[Entries on target coordinates]
______________________________

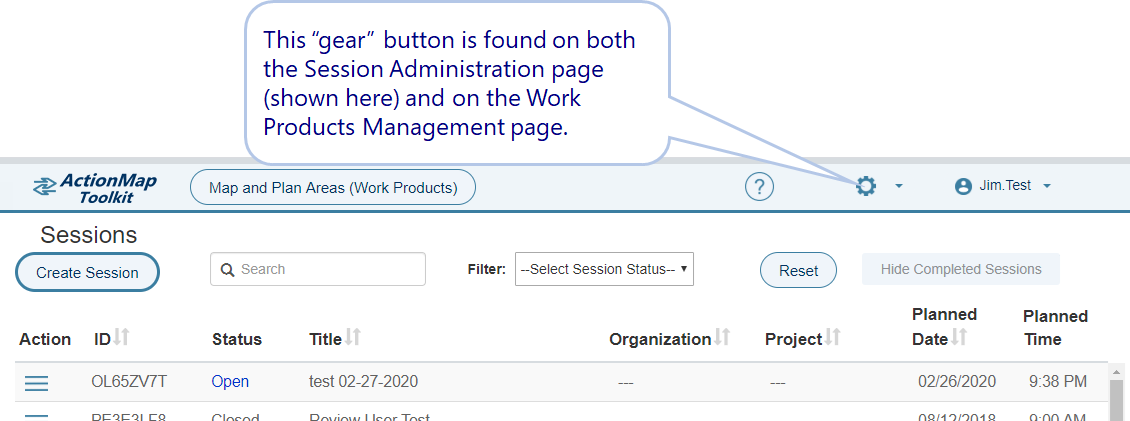Click the Jim.Test user avatar icon
Image resolution: width=1130 pixels, height=421 pixels.
[x=963, y=186]
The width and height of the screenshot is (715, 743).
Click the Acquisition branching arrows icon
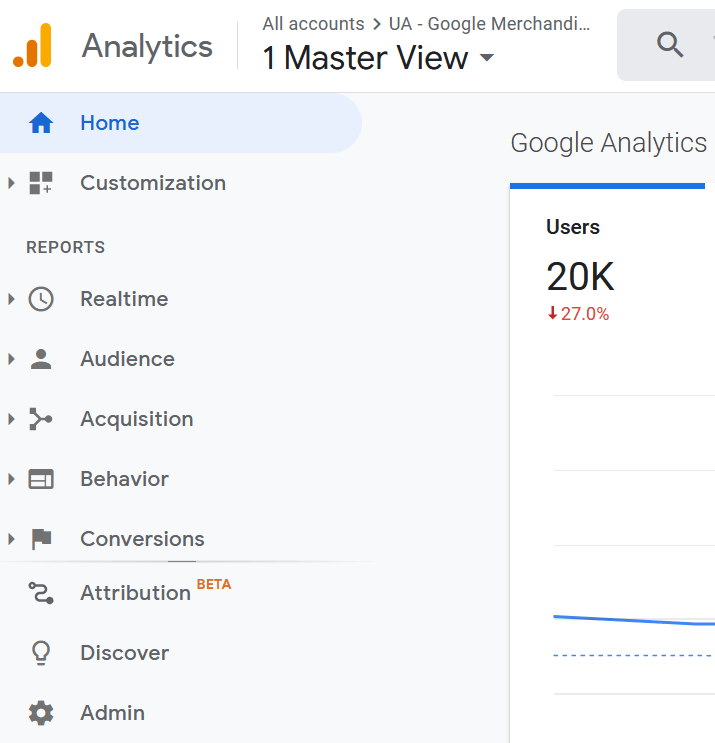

______________________________

Lay out every line of the entries above as a numbered list, skipping blank lines. Leave the pictures out of your answer.

1. Click the Jim.Test user avatar icon
2. Image resolution: width=1130 pixels, height=421 pixels.
3. [x=963, y=186]
4. The width and height of the screenshot is (715, 743).
5. Click the Acquisition branching arrows icon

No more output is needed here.